CVE-2024-3919: 
WordPress vulnerability analysis and mitigation

The OpenPGP Form Encryption for WordPress plugin before version 1.5.1 contains a stored Cross-Site Scripting (XSS) vulnerability. The vulnerability was discovered and disclosed on July 13, 2024, and is tracked as CVE-2024-3919. The issue affects users with contributor role and above who can exploit the vulnerability through shortcode attributes in WordPress pages or posts (WPScan).

The vulnerability stems from improper validation and escaping of shortcode attributes before they are output back in pages or posts where the shortcode is embedded. The vulnerability has been assigned a CVSS 3.1 base score of 4.6 (Medium) with the vector string CVSS:3.1/AV:N/AC:L/PR:L/UI:R/S:U/C:L/I:L/A:N, indicating network accessibility, low attack complexity, required privileges, and user interaction (CISA-ADP).
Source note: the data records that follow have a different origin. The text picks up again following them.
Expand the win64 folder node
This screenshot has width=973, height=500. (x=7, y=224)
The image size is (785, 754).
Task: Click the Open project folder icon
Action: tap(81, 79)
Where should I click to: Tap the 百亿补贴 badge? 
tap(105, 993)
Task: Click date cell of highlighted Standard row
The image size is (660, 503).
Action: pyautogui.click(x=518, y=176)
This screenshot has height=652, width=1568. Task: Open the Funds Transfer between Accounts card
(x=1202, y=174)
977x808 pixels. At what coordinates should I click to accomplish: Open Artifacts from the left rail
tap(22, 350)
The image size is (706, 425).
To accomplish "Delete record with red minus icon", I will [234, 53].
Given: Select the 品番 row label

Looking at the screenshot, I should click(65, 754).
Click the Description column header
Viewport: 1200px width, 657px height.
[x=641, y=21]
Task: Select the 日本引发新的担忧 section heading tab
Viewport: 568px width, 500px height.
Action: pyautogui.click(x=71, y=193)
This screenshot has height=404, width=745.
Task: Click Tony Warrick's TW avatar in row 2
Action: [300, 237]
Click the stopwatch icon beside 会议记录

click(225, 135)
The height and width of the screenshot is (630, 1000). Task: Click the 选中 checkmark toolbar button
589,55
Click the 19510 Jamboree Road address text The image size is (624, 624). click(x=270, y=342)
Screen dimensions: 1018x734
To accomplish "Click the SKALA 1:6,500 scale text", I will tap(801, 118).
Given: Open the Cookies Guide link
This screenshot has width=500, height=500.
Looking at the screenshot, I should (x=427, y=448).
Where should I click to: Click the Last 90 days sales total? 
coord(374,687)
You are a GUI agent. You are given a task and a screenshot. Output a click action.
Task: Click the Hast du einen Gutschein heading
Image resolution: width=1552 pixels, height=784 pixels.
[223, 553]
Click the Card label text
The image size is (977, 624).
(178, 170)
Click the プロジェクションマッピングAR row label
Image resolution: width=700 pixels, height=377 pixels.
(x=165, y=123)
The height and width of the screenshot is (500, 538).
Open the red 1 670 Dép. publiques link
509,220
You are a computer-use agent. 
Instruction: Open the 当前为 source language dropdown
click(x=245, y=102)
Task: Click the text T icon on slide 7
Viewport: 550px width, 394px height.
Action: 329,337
When exploited, this vulnerability allows authenticated users with contributor privileges or higher to perform Stored Cross-Site Scripting attacks. This could potentially lead to the execution of malicious JavaScript code in users' browsers when viewing affected pages (WPScan).

The vulnerability has been fixed in version 1.5.1 of the OpenPGP Form Encryption for WordPress plugin. Users are advised to update to this version or later to mitigate the security risk (WPScan).